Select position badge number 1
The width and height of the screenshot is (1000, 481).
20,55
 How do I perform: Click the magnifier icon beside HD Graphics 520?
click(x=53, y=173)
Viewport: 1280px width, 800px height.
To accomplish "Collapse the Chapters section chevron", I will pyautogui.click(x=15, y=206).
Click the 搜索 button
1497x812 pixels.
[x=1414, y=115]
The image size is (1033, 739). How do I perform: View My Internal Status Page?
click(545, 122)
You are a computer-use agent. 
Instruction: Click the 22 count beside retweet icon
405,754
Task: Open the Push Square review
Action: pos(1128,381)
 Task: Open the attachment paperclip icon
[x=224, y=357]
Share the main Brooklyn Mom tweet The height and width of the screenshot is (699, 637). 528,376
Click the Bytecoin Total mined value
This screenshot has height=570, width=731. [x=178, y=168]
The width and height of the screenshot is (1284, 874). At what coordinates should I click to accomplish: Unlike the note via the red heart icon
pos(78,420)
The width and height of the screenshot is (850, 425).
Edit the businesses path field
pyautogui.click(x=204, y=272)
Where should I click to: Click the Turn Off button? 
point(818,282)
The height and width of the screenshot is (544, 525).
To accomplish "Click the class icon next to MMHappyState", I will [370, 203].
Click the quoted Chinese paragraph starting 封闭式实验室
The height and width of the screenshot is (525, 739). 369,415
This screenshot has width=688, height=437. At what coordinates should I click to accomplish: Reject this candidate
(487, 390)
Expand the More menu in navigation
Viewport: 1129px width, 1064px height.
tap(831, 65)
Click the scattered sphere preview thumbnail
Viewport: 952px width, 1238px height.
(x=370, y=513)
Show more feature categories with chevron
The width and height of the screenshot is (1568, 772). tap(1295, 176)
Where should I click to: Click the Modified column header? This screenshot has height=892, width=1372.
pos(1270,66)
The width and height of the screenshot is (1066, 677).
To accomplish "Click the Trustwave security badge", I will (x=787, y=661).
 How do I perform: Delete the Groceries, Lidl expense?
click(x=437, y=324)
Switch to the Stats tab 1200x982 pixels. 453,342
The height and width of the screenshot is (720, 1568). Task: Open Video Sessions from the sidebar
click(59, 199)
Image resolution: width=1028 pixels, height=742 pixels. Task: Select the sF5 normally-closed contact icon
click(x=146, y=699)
□ □ □
Show all lines from the entries that hold "will".

== Answer to this problem ==
To accomplish "Collapse the Chapters section chevron", I will pyautogui.click(x=15, y=206).
To accomplish "Click the class icon next to MMHappyState", I will [370, 203].
To accomplish "Click the Trustwave security badge", I will (x=787, y=661).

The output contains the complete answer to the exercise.